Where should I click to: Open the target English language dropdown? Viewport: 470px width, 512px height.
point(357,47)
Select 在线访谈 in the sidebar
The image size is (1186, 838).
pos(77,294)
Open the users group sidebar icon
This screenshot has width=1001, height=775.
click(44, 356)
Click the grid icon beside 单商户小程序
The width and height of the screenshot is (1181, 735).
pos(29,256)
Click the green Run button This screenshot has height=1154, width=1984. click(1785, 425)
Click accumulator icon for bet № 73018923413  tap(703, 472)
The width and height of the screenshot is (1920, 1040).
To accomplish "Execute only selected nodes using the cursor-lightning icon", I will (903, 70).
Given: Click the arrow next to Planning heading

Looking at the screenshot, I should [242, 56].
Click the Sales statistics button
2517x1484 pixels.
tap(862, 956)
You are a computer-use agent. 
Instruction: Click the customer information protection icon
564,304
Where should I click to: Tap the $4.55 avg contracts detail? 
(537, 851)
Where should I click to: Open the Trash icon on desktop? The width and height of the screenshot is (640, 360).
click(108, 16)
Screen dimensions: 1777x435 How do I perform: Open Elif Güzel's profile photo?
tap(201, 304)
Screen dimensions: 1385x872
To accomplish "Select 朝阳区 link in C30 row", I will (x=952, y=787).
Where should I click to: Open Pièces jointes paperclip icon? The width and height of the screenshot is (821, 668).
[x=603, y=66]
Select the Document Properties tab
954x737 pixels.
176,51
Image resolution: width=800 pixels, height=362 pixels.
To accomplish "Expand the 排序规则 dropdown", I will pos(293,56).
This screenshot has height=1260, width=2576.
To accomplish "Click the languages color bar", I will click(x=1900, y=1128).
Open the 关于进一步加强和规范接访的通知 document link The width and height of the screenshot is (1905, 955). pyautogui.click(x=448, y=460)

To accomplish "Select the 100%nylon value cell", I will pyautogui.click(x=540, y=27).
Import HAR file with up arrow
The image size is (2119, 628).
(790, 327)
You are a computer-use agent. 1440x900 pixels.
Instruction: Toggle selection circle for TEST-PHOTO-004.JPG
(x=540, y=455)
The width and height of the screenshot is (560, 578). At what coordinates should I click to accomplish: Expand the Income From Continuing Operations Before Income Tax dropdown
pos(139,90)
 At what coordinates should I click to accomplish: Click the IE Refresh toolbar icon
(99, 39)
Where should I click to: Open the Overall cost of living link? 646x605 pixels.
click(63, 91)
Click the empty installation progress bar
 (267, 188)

##########

> [Exercise prompt]:
Copy the material above verbatim.

> [Solution below]:
Where should I click to: Open the target English language dropdown? Viewport: 470px width, 512px height.
point(357,47)
Select 在线访谈 in the sidebar
The image size is (1186, 838).
pos(77,294)
Open the users group sidebar icon
This screenshot has width=1001, height=775.
click(44, 356)
Click the grid icon beside 单商户小程序
The width and height of the screenshot is (1181, 735).
pos(29,256)
Click the green Run button This screenshot has height=1154, width=1984. click(1785, 425)
Click accumulator icon for bet № 73018923413  tap(703, 472)
The width and height of the screenshot is (1920, 1040).
To accomplish "Execute only selected nodes using the cursor-lightning icon", I will (903, 70).
Given: Click the arrow next to Planning heading

Looking at the screenshot, I should [242, 56].
Click the Sales statistics button
2517x1484 pixels.
tap(862, 956)
You are a computer-use agent. 
Instruction: Click the customer information protection icon
564,304
Where should I click to: Tap the $4.55 avg contracts detail? 
(537, 851)
Where should I click to: Open the Trash icon on desktop? The width and height of the screenshot is (640, 360).
click(108, 16)
Screen dimensions: 1777x435 How do I perform: Open Elif Güzel's profile photo?
tap(201, 304)
Screen dimensions: 1385x872
To accomplish "Select 朝阳区 link in C30 row", I will (x=952, y=787).
Where should I click to: Open Pièces jointes paperclip icon? The width and height of the screenshot is (821, 668).
[x=603, y=66]
Select the Document Properties tab
954x737 pixels.
176,51
Image resolution: width=800 pixels, height=362 pixels.
To accomplish "Expand the 排序规则 dropdown", I will pos(293,56).
This screenshot has height=1260, width=2576.
To accomplish "Click the languages color bar", I will click(x=1900, y=1128).
Open the 关于进一步加强和规范接访的通知 document link The width and height of the screenshot is (1905, 955). pyautogui.click(x=448, y=460)

To accomplish "Select the 100%nylon value cell", I will pyautogui.click(x=540, y=27).
Import HAR file with up arrow
The image size is (2119, 628).
(790, 327)
You are a computer-use agent. 1440x900 pixels.
Instruction: Toggle selection circle for TEST-PHOTO-004.JPG
(x=540, y=455)
The width and height of the screenshot is (560, 578). At what coordinates should I click to accomplish: Expand the Income From Continuing Operations Before Income Tax dropdown
pos(139,90)
 At what coordinates should I click to accomplish: Click the IE Refresh toolbar icon
(99, 39)
Where should I click to: Open the Overall cost of living link? 646x605 pixels.
click(63, 91)
Click the empty installation progress bar
 (267, 188)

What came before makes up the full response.